BTW, you may fix exit(-1) (which gives 255) to exit(1). I guess it was
the unintentional mistake. I left it unchanged (just my laziness,
sorry).

> @@ -84,6 +90,9 @@ class Server(object):
>          self.inspector_port = int(ini.get(
>              'inspector_port', self.DEFAULT_INSPECTOR
>          ))
> +        self.testdir = os.path.abspath(os.curdir)
> +        self.disable_schema_upgrade = Options().args.disable_schema_upgrade
> +        self.snapshot_path = Options().args.snapshot_path

I would use the option variables directly, it looks simpler for me (less
transitive def-use dependencies, so the dependency tree has lesser
height).

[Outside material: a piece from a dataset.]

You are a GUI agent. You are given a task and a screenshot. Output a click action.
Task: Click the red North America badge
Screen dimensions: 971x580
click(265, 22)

However other options are also saved in *Server instances, so
okay.

> @@ -609,7 +613,6 @@ class TarantoolServer(Server):
>          }
>          ini.update(_ini)
>          Server.__init__(self, ini, test_suite)
> -        self.testdir = os.path.abspath(os.curdir)

We discussed it in the past review and you said that reverted it, but it
seems, you don't. I did it in a fixup commit.

> @@ -775,8 +778,29 @@ class TarantoolServer(Server):
>              shutil.copy(os.path.join(self.TEST_RUN_DIR, 'pretest_clean.lua'),
>                          self.vardir)
>  
> +        if self.snapshot_path:
> +            # Copy snapshot to the workdir.
> +            # Usually Tarantool looking for snapshots on start in a current directory
> +            # or in a directories that specified in memtx_dir or vinyl_dir box settings.
> +            # Before running test current directory (workdir) passed to a new instance in
> +            # an environment variable TEST_WORKDIR and then .tarantoolctl.in
> +            # adds to it instance_name and set to memtx_dir and vinyl_dir.

I replaced '.tarantoolctl.in' with 'tarantoolctl' in a fixup commit. It
looks as typo. Let me know, if I misunderstood something.

> @@ -861,6 +885,18 @@ class TarantoolServer(Server):
>          self.admin = CON_SWITCH[self.tests_type]('localhost', port)
>          self.status = 'started'
>  
> +        if not self.ctl_path:
> +            self.ctl_path = self.find_exe(self.builddir)

I remember, you said that the same if-condition is present in the
print_exe() classmethod. But this situation is different: we already use
self.ctl_path inside self.prepare_args() call above. If it is None,
False or [], Popen will fail with AttributeError or TypeError. So
despite it may have a sense in another place of the code, here it just
gives a reader the wrong idea that self.ctl_path may be None.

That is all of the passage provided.